'Whale' Tab Hits $5.8 Billion. The Wall Street Journal. Sat-Sun July 14-15, 2012, p. B1
[Paraphrasing] The article explains that traders within one of JP Morgan's offices, the Chief Investment Office, may have been recording fraudulent numbers on their positions.
[end discussion of article]
See also New Fraud Inquiry as JPMorgan’s Loss Mounts by Jessica Silver-Greenberg at the New York Times, which values the losses at 7 billion
http://dealbook.nytimes.com/2012/07/13/jpmorgan-says-traders-obscured-losses-in-first-quarter/?nl=todaysheadlines&emc=edit_th_20120714
In May 2012 Obama described JP Morgan as one of the best managed banks
http://abcnews.go.com/blogs/politics/2012/05/obama-jpmorgan-is-one-of-the-best-managed-banks/
In 2008 JP Morgan received $25 billion in bailout funds
http://money.usnews.com/money/blogs/the-home-front/2008/10/27/will-jpmorgan-lend-its-bailout-cash-perhaps-not
The reason the big banks were able to pay back the bailout funds is because they were granted 0 interest from the Federal Reserve. The 0 interest rate is why I can barely get 1% interest on my savings' accounts.
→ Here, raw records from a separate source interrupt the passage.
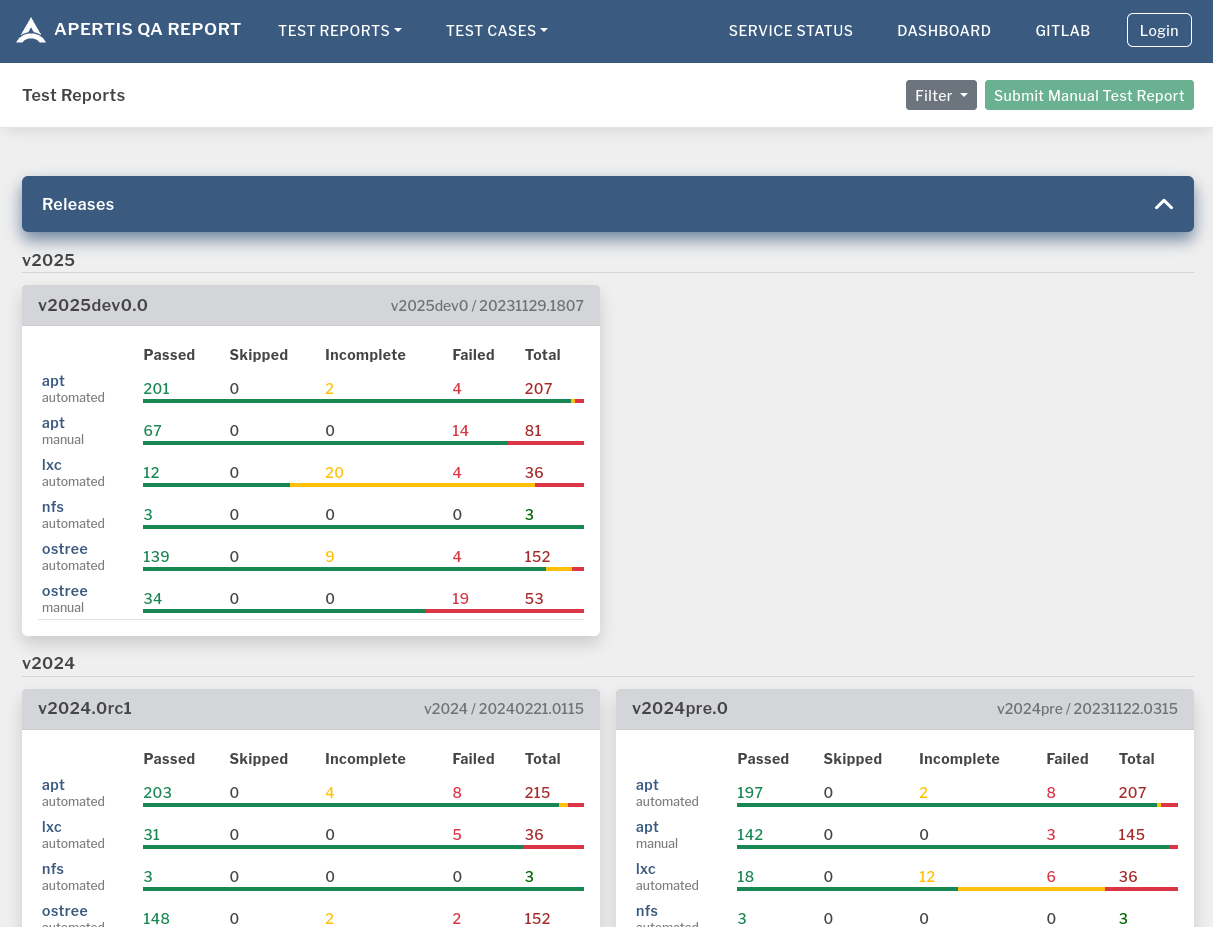This screenshot has height=927, width=1213.
Task: Open the GitLab nav link
Action: (1062, 31)
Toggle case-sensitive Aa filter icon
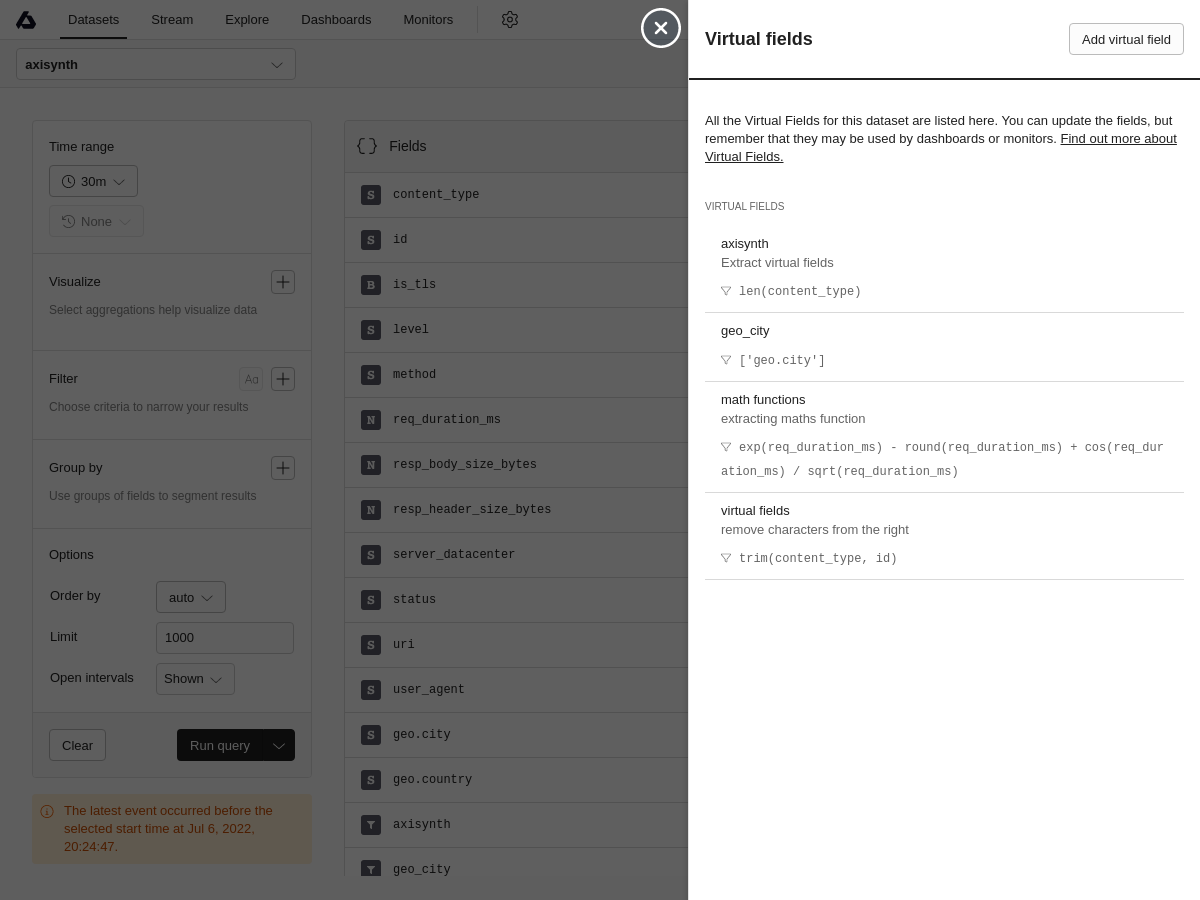This screenshot has width=1200, height=900. tap(251, 379)
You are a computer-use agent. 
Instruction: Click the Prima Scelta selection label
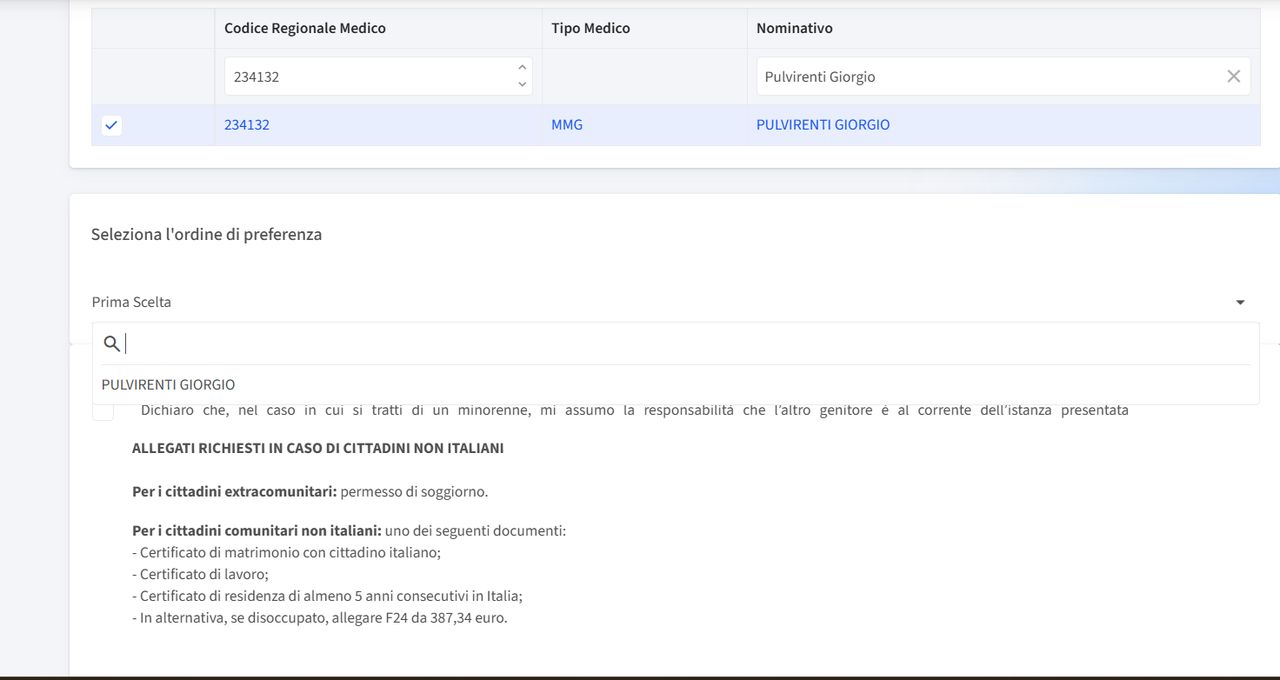(x=132, y=302)
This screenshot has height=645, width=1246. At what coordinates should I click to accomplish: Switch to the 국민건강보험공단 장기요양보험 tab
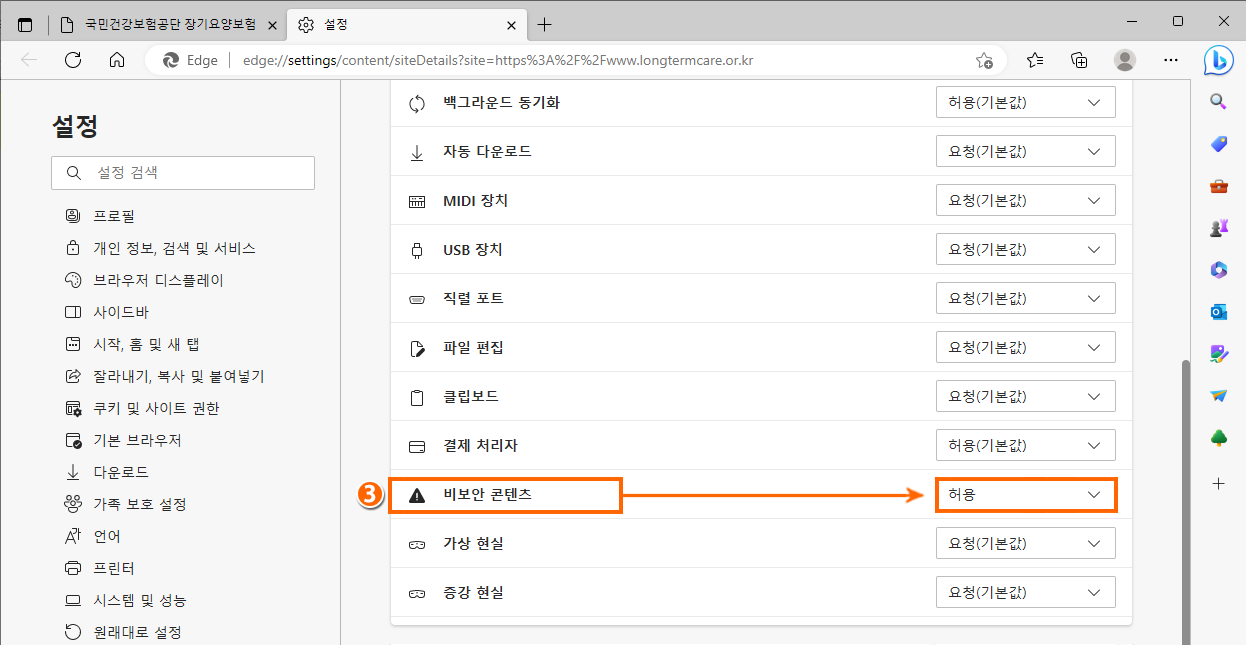point(170,24)
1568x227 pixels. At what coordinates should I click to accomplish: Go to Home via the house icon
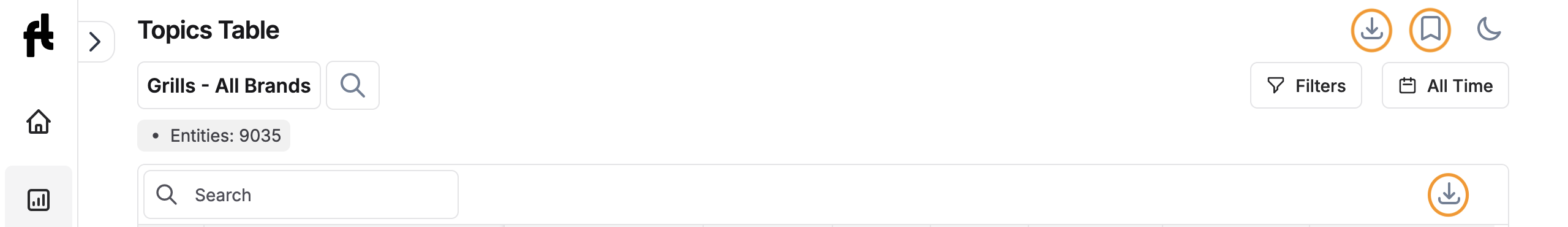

The banks took the free money provided by the Fed and purchased assets at rock-bottom prices in 2008 and 2009. The return of some value to those assets allowed the banks to pay back the bailout funds.
Furthermore, the big banks such as Goldman Sachs also continued receiving backdoor bailouts through AIG. The government's rescue of AIG rescued JP Morgan also from its derivatives losses:
Here is what the Nation had to say about the AIG Bailout
William Greider. Aug 6, 2010 The AIG Bailout Scandal: The Nation
[Excerpted] The government’s $182 billion bailout of insurance giant AIG should be seen as the Rosetta Stone for understanding the financial crisis and its costly aftermath. The story of American International Group explains the larger catastrophe not because this was the biggest corporate bailout in history but because AIG’s collapse and subsequent rescue involved nearly all the critical elements, including delusion and deception...
...The problem was derivatives. During the housing bubble, AIG had reaped a
fortune selling derivative contracts based on mortgage-backed
securities—hedging devices that made investors feel safe holding these
assets. When the bubble burst and housing securities plummeted in value,
AIG’s derivatives became its instrument of self-destruction. The
counterparties, as per their contract, demanded immediate payment to
cover their losses—more and more capital, as housing prices continued to
fall....
...JPMorgan and Goldman offered no public explanation for rejecting
Geithner’s proposal [for the private banks to help bailout AIG]. The public wasn’t ever told the banks were asked to
do their part. Nor did Federal Reserve officials argue with the
decision or try to apply persuasive pressures
....Late on Tuesday, the central bank lent $12 billion to AIG. The next day,
it lent another $12 billion. This was only the beginning. The AIG
operation became a gigantic spigot for circuitously distributing public
money to private banking interests. As the New York Fed pumped more
money into AIG, the insurance giant pumped it right out the door to
satisfy the demands from counterparties like Goldman Sachs. Having
helped scuttle the private rescue, Goldman collected $13 billion from
this backdoor public assistance. The Fed did not stop AIG’s hemorrhage.
It began financing it, with no questions asked....
JPMorgan Chase was vulnerable in a different way. It was not a
counterparty holding AIG derivatives, but the Morgan bank was itself the
banking industry’s largest issuer of derivatives. It held $9.2 trillion
in credit derivatives—four times its capital assets—and many trillions
more in other forms of derivatives. By its actions, the Fed greatly
reduced the risks for the Morgan bank.
“The rescue of AIG distorted the marketplace by transforming highly
risky derivative bets into fully guaranteed payment obligations,” the
COP explained. “The result was that the government backed up the entire
derivatives market, as if these trades deserved the same taxpayer
backstop as savings deposits and checking accounts.”
JP Morgan and all the other major financial players in the US, Britain, France (Societe Generale), and Germany (Deutsch Bank) are parasitic blood suckers that need to be broken up.
They create financial havoc, disrupting the global economy and produce NO VALUE for citizens.